We took a few more steps in silence.

“You came to say goodbye, didn’t you?”

“I came to say thank you.”

She cracked a weak smile. “And then goodbye.”

I felt bad for her, remembering how kind she had been since the night we met. As I glanced at her there beside me, I realized afresh how much she had helped me sort things out while I was here, and not just with Dad and Brady. With her kiss she had, unknowingly, shown me how much I loved Rachel and yearned for the life that awaited me back home. “Yes,” I said. “I’m leaving Sunday night.”

She shook her head and laughed lightly. “Just like that.”

“No.”

Lark looked at me. “What do you mean? If you’re leaving, you’re leaving.”

“Lark—”

“Is it because I kissed you? Is it because I told you how I felt about you?” Her voice was tight with disappointment. “’Cause we can go back to being just friends for now, if you want.”

I shook my head, wishing she could understand. “It’s because that’s my home. It’s where I want to be, where I’m supposed to be.”

“You’re choosing Rachel over any kind of life here.”

“I’m choosing to be Amish, Lark. That’s who I am. That’s the life I am suited for.”

She was silent for a few moments. A runner jogged past us.

“You didn’t even give living here a chance. And this thing with your brother? You’re just going to take off with him so mad at you? Do you really think that’s a good idea?”

“A lot has happened in the last couple of days. Brady and I finally talked. My dad and I finally talked. We understand each other now. And they understand why I need to go back.
I
finally understand why I need to go back.”

She said nothing.

“Do you remember when I first met with you and I told you how I came to be raised by my grandparents? You said it was crazy how I ended up with them.”

“I didn’t say that.” She frowned.

I smiled. “You did. I told you my dad made it my decision on whether or not to stay with my Amish grandparents and you said, ‘Wow. That’s crazy.’ ”

I glanced at her, seeing that her cheeks had turned a faint but rosy pink.

“No, it’s okay,” I assured her. “You said I belonged with my father, and you were right. Kids do belong with their parents. Most of the time, that’s the best place for them to be. But when my mother died, my dad faced a decision no dad is prepared to make. Maybe what he did wasn’t the wisest choice or even what my mother would have wanted him to do, but God brought good out of that decision, Lark. That’s what He does. He can take even our most misinformed choices and make good out of them. And I can’t help thinking that whatever desirable qualities you see in me were born out of the way I was raised. I was raised Amish.”

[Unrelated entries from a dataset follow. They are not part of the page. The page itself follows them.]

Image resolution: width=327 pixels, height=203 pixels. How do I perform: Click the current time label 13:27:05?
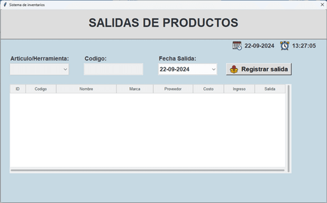click(x=304, y=46)
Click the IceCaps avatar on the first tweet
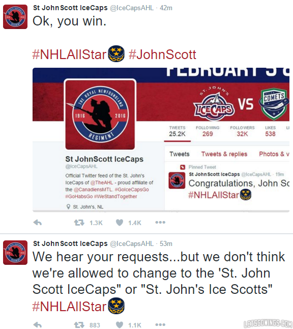Screen dimensions: 293x329 pyautogui.click(x=15, y=17)
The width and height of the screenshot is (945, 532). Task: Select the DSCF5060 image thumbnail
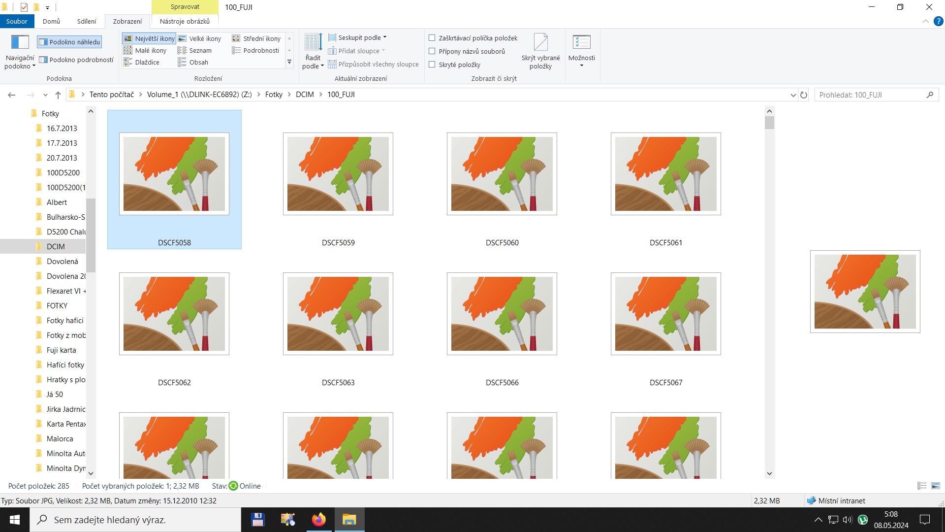click(502, 174)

“But you don’t have to stay Amish.”

We had reached the park. I motioned to a bench in a sunny alcove by a bed of still-blooming impatiens.

“You’re right,” I said as we both sat down. “That’s the very thing I didn’t realize until I came here. I thought I had to discover who I was. But who I am is not something I need to discover. Who I am is something, with God’s guidance, I decide. Just like you will decide who you will be.”

“But what about your family here? What about the life you could have here?”

I knew that there was more to her question than that. What she was really wondering was if I’d stopped to consider what part she might play in my life if I stayed.